(Bloomberg) -- German Economy Minister Robert Habeck urged lawmakers on Thursday to back a massive rescue package for companies struggling with soaring power costs, a call likely to add to tensions in the three-party government over how to shore up the energy sector.

The Greens party member said Europe’s biggest economy should be able to stump up help for businesses in the same way it came up with a 100 billion-euro ($98 billion) special territorial defense fund earlier this year.

“We are in a situation where companies need our support, in order to protect Germany’s economic fabric, or rather to defend it,” Habeck told parliament on Thursday.

Habeck’s demand comes a day after the government unveiled the nationalization of Uniper SE, amid a growing rift within Chancellor Olaf Scholz’s coalition about how to finance rescue packages for Germany’s biggest gas supplier and other utilities suffering from soaring prices. The Greens favor new debt or higher taxes, while Finance Minister Christian Lindner, who heads the business-friendly Free Democrats, has ruled out these options.

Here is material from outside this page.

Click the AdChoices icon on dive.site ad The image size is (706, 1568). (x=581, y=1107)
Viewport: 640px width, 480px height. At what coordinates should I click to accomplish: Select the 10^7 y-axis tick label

Read more: Germany Nationalizes Gas Giant in Step to Avert Energy Collapse

A compromise could be a special fund similar to the defense package, which was created in spring in reaction to Russia’s invasion of Ukraine and which is not part of the regular budget. It would see state bank KfW give government-backed loans to energy companies.

The government could tap funds from the existing economic stabilization fund (WSF), first set up in the financial crisis of 2008 and later used in the Covid pandemic. One-third has already been used but 67 billion euros remain. The budget committee is expected to pass a modification to laws later on Thursday enabling the fund to be repurposed to secure the liquidity of German energy companies.